Bien sûr qu’il existe des monologues, bien sur que les propositions de ces pièces contemporaines ne sont généralement pas une mélodie du bonheur (qui, faut-il le rappeler, est un sujet mélo, abreuvé de tristesse ?) n’empêche que ce travail est un pas essentiel pour vivre ensemble, et aux stagiaires une invitation à rentrer cet apprentissage dans leur méthode pédagogique, dans leur transmission : Comment partager des pièces, comment s’adonner au plaisir d’en lire, et donner envie d'en connaitre la fin. La recette ici proposée est celle de l’excès, l'abondance de la revue : nous travaillons sur plusieurs pièces ensemble, et désirons creuser cette voie. L’explication en est qu’on méconnait trop l’écriture récente du théâtre, il faut y donner gout décidément, une autre explication tient au narcissisme de l’époque du chacun pour soi : il est toujours flatteur de rester face à une seule pièce et d’en modeler la spirale avec un groupe, n’empêche que ça rend fou, ça peut, honnêtement ce n’est pas le meilleur programme de stage.
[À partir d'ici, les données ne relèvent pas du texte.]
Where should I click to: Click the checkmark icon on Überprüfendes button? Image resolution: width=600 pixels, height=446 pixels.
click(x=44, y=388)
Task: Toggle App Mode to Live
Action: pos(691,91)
Un comédien amateur est resté avec nous après la présentation, et nous disait que l’accès à un répertoire récent est si difficile que leur chef de troupe avait décidé d’écrire des arguments chaque année, une pièce sur mesure selon le nombre des participants. Ecouter ces pièces parler du futur au présent ( Habiter le temps), de la mort d’un ado enfant-roi aux super-pouvoirs( Retours), des racines de la haine au pays de Donald Trump ( Je hais les putains de Mexicains) de l’armement robotisé, des Drones ( Clouée au sol) d’un axe Paris-Berlin revu au travers des vies démolies ou mystiques de deux couples hybrides « Est-Ouest », tous ces sujets et leur écriture singulière lui ouvrait des perspectives stimulantes.

Nous nous sommes séparés, assez heureux d’avoir rempli ce sac et repris ces forces là, dans nos ballasts. Une phrases revenait trouvée dans un préambule de l’auteur anglais Georges Brandt : il ne faut pas jouer la fin au début. Nous devons laisser à vue nos techniques de travail et nos réflexions, c’est une des chance du théatre. J’y ajoute que nous ne travaillons pas pour des spécialistes, des spectateurs initiés. S’adresser à tous, c’est comme de parler à des enfants, faut pas les prendre pour des cons, surtout pas, mais éviter de faire les finauds dans l’interprétation, c’est trop tôt. On doit être cueillis nous-mêmes par ce que nous lisons à haute voix.